* **WHAT THIS TASK INVOLVES**: Reproduce the entries from the line containing "You are a computer-use" through the end of the entries, inclusive, leaving out the pictures.

Records from a data source
>> Start
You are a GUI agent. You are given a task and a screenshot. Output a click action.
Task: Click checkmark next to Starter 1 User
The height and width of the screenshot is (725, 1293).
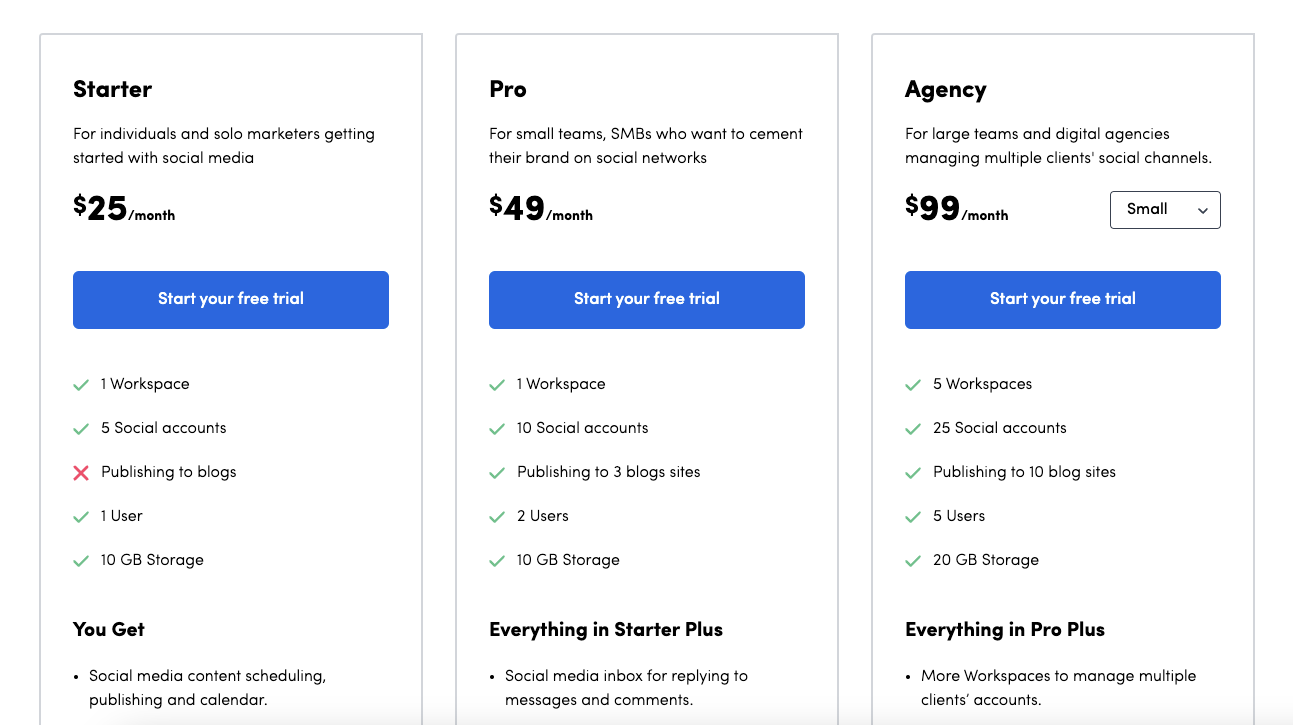coord(81,516)
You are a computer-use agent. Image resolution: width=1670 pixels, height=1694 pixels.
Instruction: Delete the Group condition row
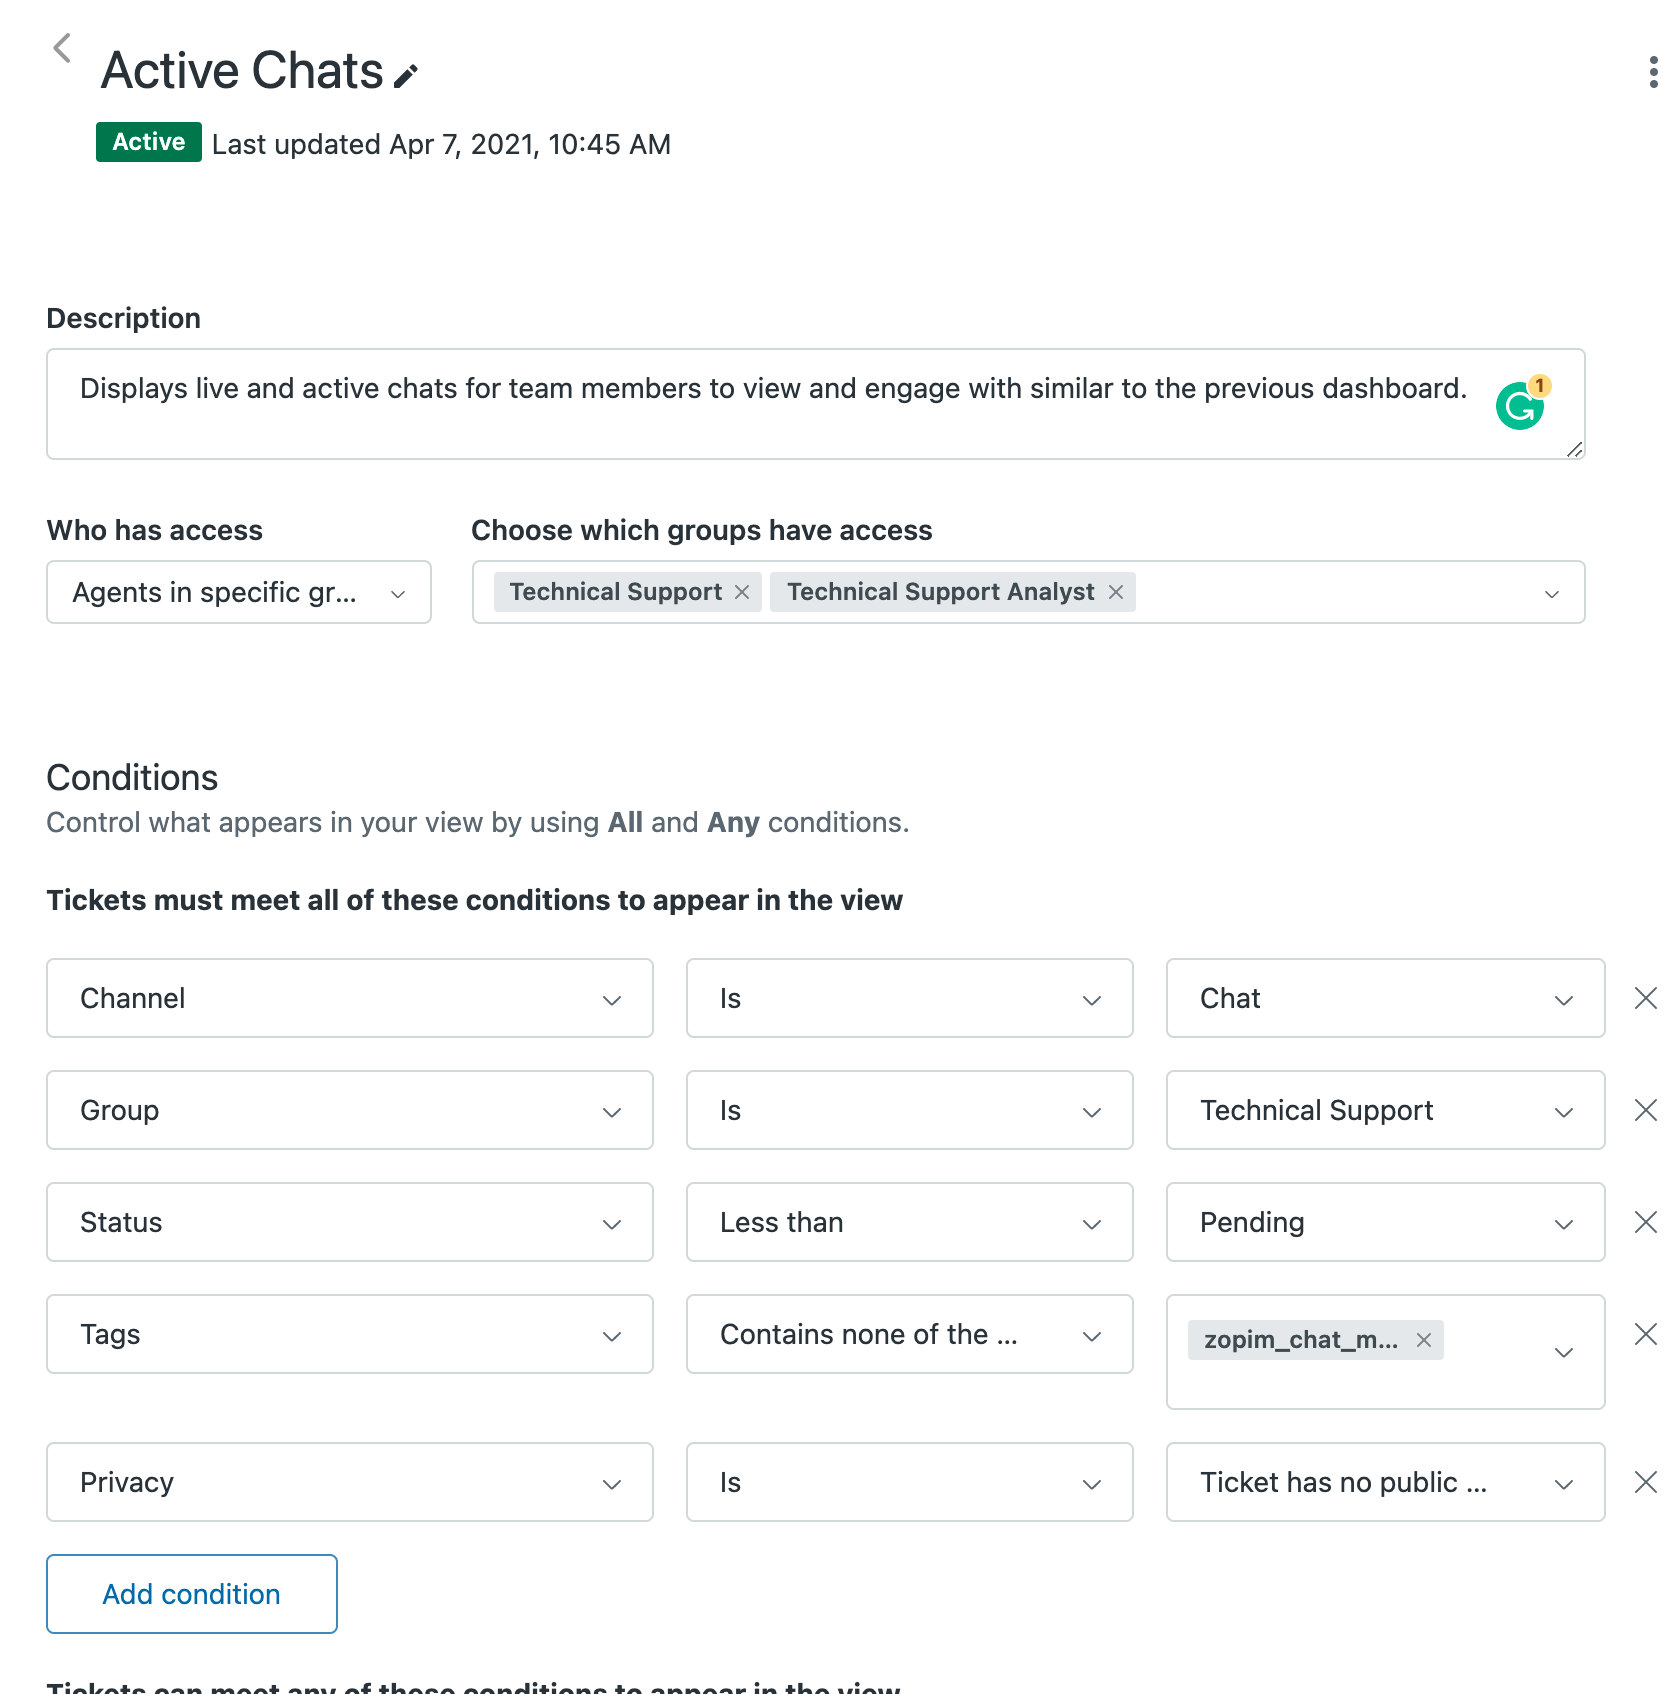pos(1645,1110)
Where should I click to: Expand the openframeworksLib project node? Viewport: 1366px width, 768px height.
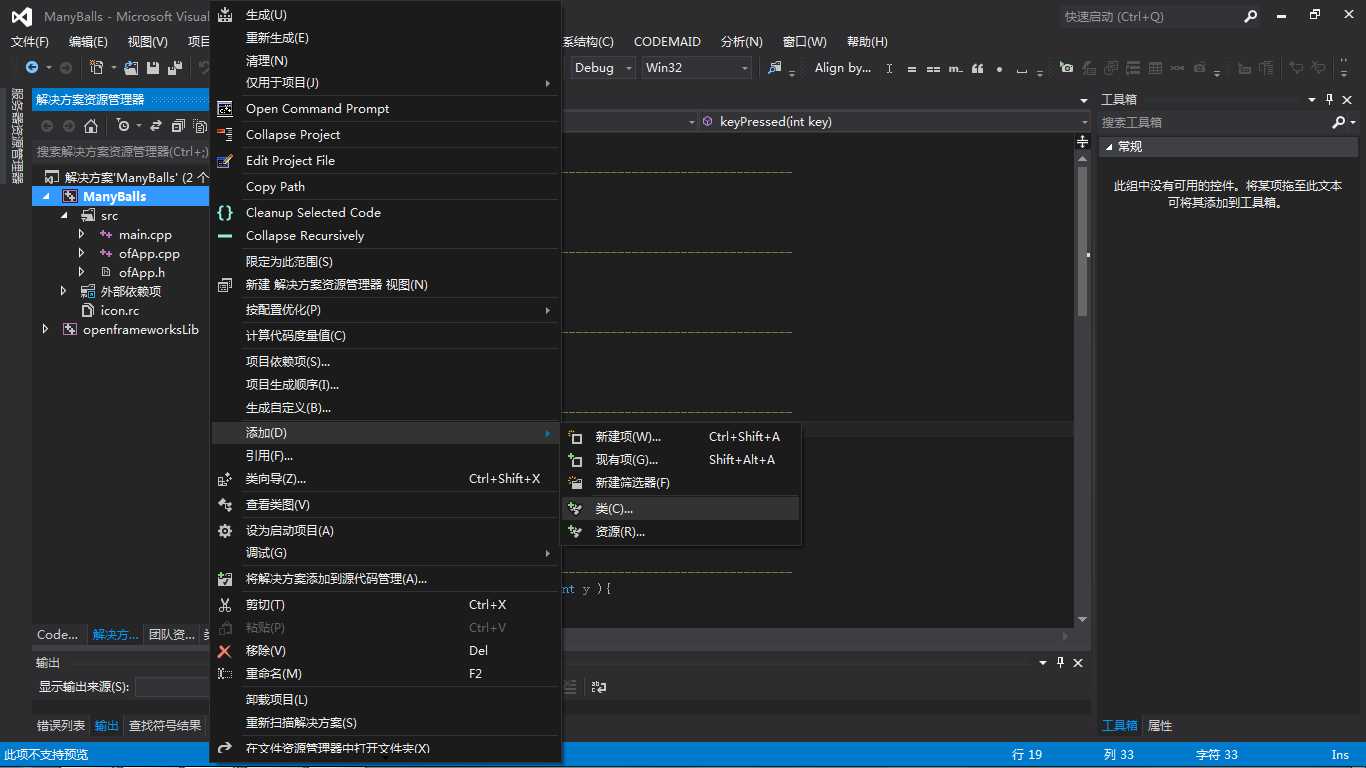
>> End
* **EXERCISE RESULT**:
You are a computer-use agent. Image resolution: width=1670 pixels, height=1694 pixels.
Instruction: Delete the Group condition row
pos(1645,1110)
Where should I click to: Expand the openframeworksLib project node? Viewport: 1366px width, 768px height.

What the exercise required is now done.